相殺領収書とは、相殺処理を行った事実を証明できる証明書類です。相殺処理において発行義務はないものの、発行することで両社が相殺に合意した証拠となり、相殺処理の確実な実行やトラブル防止に役立ちます。
また、相殺領収書は発行時に金銭の受け渡しが発生していないため、発行時に収入印紙を貼付する必要がありません。普通の領収書は金銭の受け渡しが発生するときに発行する書類であり、領収金額が5万円以上になると収入印紙の貼付が必要となります。
しかし、一部金額を相殺として、残りの金額を金銭などで受領したことを示す領収書の場合、相殺分を除く金額については収入印紙の貼付が求められます。
2‐4. 必ず事前に合意を取る
請求書の相殺処理は、民法上は双方の合意がなくても行えます。
(相殺の方法及び効力) 第五百六条 相殺は、当事者の一方から相手方に対する意思表示によってする。この場合において、その意思表示には、条件又は期限を付することができない。 |
(出典:e-Gov法令検索「民法」)
しかし、ビジネスの慣習として、相殺処理は双方合意のもとで行ったほうがよいでしょう。相殺処理を一方的に行うと、急なキャッシュフローの変化などで相手方の会社に迷惑をかける可能性があるためです。結果として、掛取引に欠かせない「両社間の信頼」を損なうリスクがあります。

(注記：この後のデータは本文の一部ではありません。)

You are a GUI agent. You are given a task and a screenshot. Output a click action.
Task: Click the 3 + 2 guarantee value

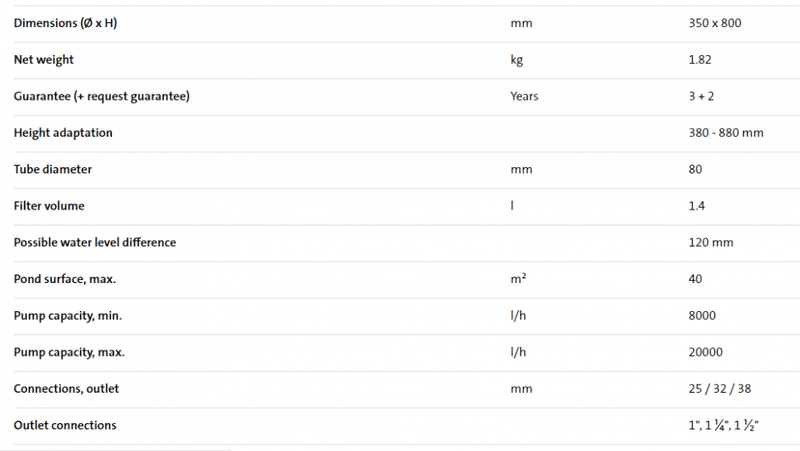[x=703, y=96]
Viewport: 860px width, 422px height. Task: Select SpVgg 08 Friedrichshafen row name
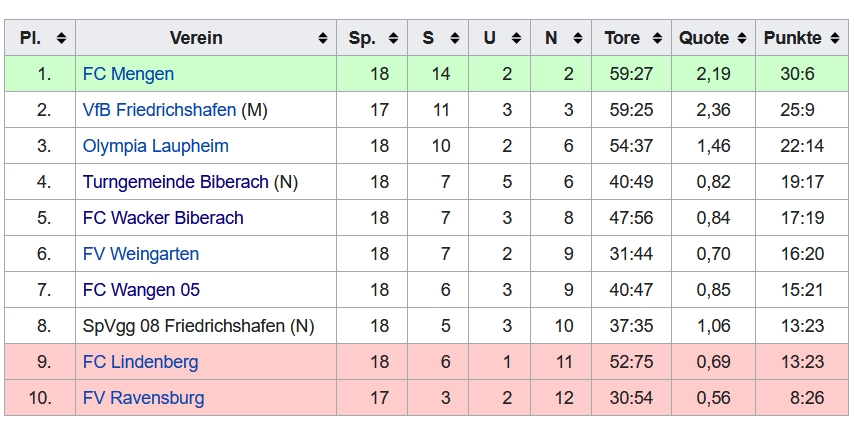[199, 326]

自社にとって請求書の相殺処理に多くのメリットがあっても、取引先にもメリットがあるとは限りません。相殺処理を実施したい場合は必ず事前に合意を取り、両社間の信頼を損ねない形で相殺取引を行いましょう。
3. インボイス制度とは?
領収書の相殺処理を検討する際は、「インボイス制度」による影響も考えなければなりません。
インボイス制度とは、複数税率の消費税制度に対応した、新しい仕入税額控除の方式です。正式名称は「適格請求書等保存方式」であり、インボイス制度に沿って発行する請求書を「適格請求書(インボイス)」と呼びます。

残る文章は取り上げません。